Federico Zampaglione propone questo horror/thriller dalle atmosfere anni 70/80 in cui però la protagonista, nonché produttrice della pellicola e compagna del cantante/regista, è una donna di oggi che, con la stessa dimestichezza, affronta le sue giornate di lavoro e le sue notti promiscue. Al di là della regia che subisce dei forti cambiamenti tra le scene diurne, dozzinali e mal gestite, e quelle notturne, fortemente esasperate, ciò che c’è da premiare in Tulpa, è il coraggio di portare sul grande schermo un tipo di horror che in Italia non ha più autori.

Nemmeno Zampaglione, però, alla sua terza regia, riesce a ridare luce ad genere molto particolare. Pur avendo a disposizione una bellissima protagonista che riesce a reggere, ma non sempre a essere verosimile, scene di vita lavorativa, sesso folle e scontri fisici, il cineasta non è in grado di tenere il ritmo e di gestire la storia che, alla fine dei conti, sembra essere dedicata ad un pubblico voyeurista, dati i panni che sveste la Gerini, più che a fautori dell’horror.

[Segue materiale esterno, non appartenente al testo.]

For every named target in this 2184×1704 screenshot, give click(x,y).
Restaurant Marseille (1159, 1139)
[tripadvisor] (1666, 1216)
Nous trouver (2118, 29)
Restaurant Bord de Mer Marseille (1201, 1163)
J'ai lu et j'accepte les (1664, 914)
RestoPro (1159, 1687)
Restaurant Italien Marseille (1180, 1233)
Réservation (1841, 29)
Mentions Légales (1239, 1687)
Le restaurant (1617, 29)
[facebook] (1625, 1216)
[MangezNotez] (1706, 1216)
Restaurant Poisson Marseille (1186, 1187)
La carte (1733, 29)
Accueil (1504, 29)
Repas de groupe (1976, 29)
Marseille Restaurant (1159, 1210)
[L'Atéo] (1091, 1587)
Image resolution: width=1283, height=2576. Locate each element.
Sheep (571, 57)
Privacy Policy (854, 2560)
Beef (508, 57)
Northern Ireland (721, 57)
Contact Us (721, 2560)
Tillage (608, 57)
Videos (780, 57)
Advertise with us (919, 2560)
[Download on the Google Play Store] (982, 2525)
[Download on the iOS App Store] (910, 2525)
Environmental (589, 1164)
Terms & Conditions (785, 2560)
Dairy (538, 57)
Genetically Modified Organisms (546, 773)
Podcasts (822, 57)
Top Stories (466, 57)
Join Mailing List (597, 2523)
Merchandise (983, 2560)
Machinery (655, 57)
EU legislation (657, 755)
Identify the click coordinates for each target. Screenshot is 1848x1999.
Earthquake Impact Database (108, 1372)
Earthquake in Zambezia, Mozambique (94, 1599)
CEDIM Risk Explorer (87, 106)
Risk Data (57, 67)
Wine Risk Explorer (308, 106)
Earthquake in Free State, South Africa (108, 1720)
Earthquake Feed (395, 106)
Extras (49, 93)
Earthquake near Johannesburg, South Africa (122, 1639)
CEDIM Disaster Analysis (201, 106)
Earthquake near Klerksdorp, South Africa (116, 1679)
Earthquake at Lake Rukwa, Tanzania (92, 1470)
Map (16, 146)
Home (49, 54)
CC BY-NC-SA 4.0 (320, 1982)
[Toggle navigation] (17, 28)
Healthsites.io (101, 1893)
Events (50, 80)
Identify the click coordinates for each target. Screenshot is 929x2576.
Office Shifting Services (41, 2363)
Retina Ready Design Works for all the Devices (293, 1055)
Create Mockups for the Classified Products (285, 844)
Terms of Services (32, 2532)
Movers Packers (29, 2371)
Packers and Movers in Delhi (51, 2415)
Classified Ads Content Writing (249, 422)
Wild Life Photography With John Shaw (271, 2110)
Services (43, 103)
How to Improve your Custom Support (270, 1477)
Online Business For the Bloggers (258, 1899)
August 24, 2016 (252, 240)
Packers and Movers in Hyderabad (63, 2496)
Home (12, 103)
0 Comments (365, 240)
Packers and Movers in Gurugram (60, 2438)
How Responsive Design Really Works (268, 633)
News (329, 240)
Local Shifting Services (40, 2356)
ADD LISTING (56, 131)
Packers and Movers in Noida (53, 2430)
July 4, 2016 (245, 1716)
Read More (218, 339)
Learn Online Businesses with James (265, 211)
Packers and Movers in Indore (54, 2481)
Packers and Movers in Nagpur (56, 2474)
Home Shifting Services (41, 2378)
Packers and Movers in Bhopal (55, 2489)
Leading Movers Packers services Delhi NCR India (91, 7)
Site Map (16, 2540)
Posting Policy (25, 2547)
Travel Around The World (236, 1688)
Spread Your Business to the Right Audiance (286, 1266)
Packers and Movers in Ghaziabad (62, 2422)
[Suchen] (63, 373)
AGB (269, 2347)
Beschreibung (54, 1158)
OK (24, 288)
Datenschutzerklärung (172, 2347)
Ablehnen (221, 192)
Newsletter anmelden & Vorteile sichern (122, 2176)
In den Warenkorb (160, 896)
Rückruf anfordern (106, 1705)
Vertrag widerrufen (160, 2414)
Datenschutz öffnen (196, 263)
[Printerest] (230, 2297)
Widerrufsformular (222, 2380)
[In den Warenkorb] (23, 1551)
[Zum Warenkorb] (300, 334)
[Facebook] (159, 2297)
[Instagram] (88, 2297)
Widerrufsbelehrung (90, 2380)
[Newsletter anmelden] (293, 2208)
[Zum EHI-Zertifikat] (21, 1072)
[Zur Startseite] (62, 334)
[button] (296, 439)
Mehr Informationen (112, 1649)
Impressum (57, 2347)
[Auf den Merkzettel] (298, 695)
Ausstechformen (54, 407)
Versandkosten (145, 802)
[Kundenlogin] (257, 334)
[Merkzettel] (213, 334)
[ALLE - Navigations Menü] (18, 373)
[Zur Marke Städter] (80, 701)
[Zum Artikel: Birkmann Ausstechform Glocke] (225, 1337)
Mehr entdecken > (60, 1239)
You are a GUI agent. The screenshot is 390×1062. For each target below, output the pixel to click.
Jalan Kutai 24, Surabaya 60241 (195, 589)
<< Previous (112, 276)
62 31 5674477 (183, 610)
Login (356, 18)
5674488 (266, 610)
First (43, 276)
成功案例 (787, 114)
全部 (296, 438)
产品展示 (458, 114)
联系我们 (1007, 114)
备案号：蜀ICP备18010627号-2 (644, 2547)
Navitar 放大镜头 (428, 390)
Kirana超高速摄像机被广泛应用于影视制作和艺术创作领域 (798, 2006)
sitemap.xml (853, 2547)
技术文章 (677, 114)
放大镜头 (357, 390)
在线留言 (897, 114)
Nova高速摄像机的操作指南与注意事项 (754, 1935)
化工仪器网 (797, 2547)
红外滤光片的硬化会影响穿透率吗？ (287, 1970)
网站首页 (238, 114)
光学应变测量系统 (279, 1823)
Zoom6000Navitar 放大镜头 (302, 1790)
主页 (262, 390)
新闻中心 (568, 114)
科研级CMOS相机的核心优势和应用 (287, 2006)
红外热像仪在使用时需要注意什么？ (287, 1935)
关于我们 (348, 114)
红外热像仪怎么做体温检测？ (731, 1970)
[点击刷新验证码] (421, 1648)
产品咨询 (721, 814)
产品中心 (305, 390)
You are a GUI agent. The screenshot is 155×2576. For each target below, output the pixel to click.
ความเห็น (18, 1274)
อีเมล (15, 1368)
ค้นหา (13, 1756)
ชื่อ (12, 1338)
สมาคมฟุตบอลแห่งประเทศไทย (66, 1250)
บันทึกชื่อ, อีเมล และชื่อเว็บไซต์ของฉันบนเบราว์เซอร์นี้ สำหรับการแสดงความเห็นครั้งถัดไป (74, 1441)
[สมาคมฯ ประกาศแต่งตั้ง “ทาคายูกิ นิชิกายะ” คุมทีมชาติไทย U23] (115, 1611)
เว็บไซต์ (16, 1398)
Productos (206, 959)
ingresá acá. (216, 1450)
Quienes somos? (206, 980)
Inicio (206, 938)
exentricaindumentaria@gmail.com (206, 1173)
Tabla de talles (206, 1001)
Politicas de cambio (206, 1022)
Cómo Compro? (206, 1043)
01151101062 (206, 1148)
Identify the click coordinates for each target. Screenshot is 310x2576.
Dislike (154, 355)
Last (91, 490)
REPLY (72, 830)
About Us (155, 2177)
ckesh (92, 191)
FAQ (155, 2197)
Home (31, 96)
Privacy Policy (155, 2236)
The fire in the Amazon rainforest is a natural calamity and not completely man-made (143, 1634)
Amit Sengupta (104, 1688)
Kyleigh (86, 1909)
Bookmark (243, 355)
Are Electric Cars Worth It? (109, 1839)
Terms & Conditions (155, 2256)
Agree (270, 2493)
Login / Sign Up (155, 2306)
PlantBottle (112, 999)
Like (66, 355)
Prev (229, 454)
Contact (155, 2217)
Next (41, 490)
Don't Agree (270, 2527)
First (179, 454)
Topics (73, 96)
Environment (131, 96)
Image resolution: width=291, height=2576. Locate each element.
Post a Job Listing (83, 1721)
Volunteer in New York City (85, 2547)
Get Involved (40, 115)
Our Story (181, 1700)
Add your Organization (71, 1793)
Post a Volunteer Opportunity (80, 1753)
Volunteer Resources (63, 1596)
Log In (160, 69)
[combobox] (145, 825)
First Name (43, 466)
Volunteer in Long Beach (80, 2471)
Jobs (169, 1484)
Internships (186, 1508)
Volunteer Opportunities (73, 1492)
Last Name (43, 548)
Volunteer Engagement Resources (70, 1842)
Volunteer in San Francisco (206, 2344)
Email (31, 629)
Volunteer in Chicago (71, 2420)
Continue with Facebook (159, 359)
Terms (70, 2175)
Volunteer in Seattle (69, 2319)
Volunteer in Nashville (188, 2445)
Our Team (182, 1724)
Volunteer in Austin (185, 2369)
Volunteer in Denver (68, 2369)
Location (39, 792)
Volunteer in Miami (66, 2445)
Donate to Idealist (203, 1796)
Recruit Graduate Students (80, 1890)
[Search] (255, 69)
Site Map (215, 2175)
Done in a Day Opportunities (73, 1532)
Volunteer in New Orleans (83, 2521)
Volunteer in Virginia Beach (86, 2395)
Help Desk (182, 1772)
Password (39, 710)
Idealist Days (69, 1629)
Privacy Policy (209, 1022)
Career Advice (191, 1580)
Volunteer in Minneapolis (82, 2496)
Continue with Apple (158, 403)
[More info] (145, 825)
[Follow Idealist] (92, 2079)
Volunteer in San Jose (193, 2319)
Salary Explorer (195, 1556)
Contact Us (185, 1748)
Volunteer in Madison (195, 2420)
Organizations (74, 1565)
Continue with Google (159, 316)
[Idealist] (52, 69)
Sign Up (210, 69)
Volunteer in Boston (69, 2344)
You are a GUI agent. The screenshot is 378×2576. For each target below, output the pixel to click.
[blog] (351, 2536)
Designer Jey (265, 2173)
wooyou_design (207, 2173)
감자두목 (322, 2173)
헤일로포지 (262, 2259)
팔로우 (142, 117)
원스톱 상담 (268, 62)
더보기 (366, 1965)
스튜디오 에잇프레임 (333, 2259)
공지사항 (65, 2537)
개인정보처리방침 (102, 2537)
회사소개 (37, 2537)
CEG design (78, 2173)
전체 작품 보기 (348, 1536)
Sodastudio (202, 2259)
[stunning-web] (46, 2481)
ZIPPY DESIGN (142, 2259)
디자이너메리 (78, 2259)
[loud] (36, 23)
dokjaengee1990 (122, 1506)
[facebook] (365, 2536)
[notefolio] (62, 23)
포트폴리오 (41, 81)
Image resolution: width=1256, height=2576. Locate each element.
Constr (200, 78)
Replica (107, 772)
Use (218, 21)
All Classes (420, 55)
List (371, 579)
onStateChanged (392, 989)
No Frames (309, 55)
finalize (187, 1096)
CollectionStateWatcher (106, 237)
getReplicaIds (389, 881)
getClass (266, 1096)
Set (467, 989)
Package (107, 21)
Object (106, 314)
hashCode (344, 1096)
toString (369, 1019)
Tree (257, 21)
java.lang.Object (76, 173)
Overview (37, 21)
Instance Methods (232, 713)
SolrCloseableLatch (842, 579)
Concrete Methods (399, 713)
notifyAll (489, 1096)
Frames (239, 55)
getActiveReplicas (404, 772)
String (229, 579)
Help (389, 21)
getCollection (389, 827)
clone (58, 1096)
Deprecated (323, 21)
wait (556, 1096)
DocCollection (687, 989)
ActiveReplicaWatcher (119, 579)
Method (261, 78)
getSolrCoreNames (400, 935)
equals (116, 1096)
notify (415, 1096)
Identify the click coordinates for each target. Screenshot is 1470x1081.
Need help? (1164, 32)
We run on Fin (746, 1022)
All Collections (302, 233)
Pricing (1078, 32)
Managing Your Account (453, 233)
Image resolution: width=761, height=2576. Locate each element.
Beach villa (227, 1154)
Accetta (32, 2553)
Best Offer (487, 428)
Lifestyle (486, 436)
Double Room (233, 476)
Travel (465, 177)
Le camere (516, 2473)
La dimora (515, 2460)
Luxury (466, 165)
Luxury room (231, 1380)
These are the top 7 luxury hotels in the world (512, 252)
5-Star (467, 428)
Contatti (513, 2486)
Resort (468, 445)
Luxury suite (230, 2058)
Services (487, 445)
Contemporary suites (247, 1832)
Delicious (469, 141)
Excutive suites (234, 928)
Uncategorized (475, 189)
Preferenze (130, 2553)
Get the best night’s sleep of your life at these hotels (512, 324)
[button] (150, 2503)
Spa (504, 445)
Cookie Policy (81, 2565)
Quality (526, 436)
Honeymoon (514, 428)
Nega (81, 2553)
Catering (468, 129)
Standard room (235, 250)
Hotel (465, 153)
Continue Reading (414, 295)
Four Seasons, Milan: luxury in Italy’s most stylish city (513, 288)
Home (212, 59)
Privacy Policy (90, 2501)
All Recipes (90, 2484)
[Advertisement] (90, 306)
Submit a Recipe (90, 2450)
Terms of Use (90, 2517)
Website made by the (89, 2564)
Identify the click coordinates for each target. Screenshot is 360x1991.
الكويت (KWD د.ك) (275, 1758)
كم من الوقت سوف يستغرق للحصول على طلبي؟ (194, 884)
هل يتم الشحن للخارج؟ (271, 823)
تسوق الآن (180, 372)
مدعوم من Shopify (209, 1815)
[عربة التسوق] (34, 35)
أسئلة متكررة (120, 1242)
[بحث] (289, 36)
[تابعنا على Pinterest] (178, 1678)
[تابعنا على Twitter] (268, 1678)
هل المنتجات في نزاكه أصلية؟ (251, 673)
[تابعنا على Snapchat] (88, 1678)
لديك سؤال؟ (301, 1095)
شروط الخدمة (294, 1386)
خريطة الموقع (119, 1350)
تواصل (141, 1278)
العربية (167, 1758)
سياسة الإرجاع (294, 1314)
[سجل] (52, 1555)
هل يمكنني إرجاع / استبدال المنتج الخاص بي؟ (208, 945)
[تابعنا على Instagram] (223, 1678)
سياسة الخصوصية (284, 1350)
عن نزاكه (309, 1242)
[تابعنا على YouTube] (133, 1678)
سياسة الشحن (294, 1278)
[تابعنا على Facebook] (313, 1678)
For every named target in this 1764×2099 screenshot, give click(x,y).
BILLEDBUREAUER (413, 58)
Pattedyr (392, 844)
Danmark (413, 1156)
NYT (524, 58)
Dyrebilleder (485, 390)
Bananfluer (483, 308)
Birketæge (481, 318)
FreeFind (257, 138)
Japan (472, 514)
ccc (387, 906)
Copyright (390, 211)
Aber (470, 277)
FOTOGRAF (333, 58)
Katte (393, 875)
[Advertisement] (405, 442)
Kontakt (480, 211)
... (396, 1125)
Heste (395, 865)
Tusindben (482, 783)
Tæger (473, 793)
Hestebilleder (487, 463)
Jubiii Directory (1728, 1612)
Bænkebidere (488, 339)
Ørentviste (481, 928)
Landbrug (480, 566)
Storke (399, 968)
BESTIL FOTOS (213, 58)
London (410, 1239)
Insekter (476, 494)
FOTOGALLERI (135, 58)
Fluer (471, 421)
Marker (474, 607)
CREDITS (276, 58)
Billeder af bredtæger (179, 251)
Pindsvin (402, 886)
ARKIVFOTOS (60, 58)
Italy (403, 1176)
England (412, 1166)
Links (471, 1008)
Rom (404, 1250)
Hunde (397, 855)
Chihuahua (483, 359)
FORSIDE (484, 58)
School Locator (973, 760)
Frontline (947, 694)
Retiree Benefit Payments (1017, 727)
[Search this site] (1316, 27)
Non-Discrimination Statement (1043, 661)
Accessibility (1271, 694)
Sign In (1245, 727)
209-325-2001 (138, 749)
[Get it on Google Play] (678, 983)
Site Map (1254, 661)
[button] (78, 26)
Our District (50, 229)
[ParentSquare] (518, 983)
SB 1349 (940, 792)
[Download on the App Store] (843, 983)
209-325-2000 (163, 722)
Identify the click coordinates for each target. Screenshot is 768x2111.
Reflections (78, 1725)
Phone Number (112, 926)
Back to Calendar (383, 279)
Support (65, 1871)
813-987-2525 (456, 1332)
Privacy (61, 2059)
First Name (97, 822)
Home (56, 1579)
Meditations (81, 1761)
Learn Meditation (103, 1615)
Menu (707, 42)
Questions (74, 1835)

Come nelle sue precedenti pellicole, ad esempio Shadow, Zampaglione nasconde tra le immagini anche una critica sociale descrivendo i personaggi che girano attorno a Lisa come canaglie arrivisti tanto che, quel che poi contro di loro si scatena, parrebbe essere la punizione per il loro comportamento: il contraltare sulla bilancia dell’etica e della morale.

Proprio nel tassello tra esoterismo e giallo splatter che la regia latita, si incarta nel voler omaggiare a tutti i costi i nostalgici film del passato, Dario Argento su tutti, e finisce con lo sbeffeggiare quanto di buono creato fino a quel momento, con un finale privo di idee che ricorda la classica zappa sui piedi. Anzi, stavolta una vera e propria ascia letale.